**WHAT THE TASK ASKS**
Return each line of the records holding the string "will".

Stored records:
******************************

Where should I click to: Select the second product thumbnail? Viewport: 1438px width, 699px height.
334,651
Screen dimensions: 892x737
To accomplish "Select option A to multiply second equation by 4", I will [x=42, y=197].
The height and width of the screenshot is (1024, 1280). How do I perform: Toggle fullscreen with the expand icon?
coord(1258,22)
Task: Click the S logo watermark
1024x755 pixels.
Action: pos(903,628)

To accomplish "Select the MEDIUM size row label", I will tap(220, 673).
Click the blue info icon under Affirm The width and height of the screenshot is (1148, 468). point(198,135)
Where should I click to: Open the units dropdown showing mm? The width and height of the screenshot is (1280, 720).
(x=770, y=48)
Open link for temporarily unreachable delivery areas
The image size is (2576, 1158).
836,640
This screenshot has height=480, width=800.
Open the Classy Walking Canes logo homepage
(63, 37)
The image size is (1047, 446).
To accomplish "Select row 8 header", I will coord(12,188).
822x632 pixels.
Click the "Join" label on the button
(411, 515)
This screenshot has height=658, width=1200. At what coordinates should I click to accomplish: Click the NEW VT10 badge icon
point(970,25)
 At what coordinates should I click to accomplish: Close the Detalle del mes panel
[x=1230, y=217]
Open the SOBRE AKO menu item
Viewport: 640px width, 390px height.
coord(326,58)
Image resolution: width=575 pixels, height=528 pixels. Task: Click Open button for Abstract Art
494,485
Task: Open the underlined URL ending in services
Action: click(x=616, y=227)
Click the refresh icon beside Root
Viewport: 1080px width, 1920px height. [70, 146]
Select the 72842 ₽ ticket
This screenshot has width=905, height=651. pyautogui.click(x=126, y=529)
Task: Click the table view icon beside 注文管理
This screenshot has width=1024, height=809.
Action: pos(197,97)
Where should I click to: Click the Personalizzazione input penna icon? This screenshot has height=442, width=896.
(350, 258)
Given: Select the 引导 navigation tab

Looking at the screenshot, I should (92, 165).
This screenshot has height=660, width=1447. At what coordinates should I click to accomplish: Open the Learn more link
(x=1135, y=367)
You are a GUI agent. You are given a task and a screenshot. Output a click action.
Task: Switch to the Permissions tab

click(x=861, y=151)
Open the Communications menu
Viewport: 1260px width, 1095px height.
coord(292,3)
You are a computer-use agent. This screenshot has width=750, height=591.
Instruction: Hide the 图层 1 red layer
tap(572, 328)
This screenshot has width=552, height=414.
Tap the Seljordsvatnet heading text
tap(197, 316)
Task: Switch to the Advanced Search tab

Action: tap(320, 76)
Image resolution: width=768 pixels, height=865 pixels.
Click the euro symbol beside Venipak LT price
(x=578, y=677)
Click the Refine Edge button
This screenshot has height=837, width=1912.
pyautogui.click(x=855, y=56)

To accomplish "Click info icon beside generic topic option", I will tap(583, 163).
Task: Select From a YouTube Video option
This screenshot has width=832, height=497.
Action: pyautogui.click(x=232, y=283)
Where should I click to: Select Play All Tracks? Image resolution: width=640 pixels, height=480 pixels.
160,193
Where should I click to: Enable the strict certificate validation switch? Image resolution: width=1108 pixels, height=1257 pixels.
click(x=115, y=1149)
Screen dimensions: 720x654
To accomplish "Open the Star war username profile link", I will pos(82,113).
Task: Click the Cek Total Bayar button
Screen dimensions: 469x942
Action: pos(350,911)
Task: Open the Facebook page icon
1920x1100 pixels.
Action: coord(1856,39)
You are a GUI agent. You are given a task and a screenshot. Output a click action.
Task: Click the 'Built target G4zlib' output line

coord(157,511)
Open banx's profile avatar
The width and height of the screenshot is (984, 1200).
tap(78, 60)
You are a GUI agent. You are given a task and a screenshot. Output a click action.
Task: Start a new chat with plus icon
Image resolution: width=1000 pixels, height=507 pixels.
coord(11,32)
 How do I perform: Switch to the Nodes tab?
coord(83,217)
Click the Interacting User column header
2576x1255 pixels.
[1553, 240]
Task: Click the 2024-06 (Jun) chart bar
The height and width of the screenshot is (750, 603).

******************************

**EXPECTED ANSWER**
To accomplish "Select option A to multiply second equation by 4", I will [x=42, y=197].
To accomplish "Select the MEDIUM size row label", I will tap(220, 673).
To accomplish "Select row 8 header", I will coord(12,188).
To accomplish "Click info icon beside generic topic option", I will tap(583, 163).
To accomplish "Open the Star war username profile link", I will pos(82,113).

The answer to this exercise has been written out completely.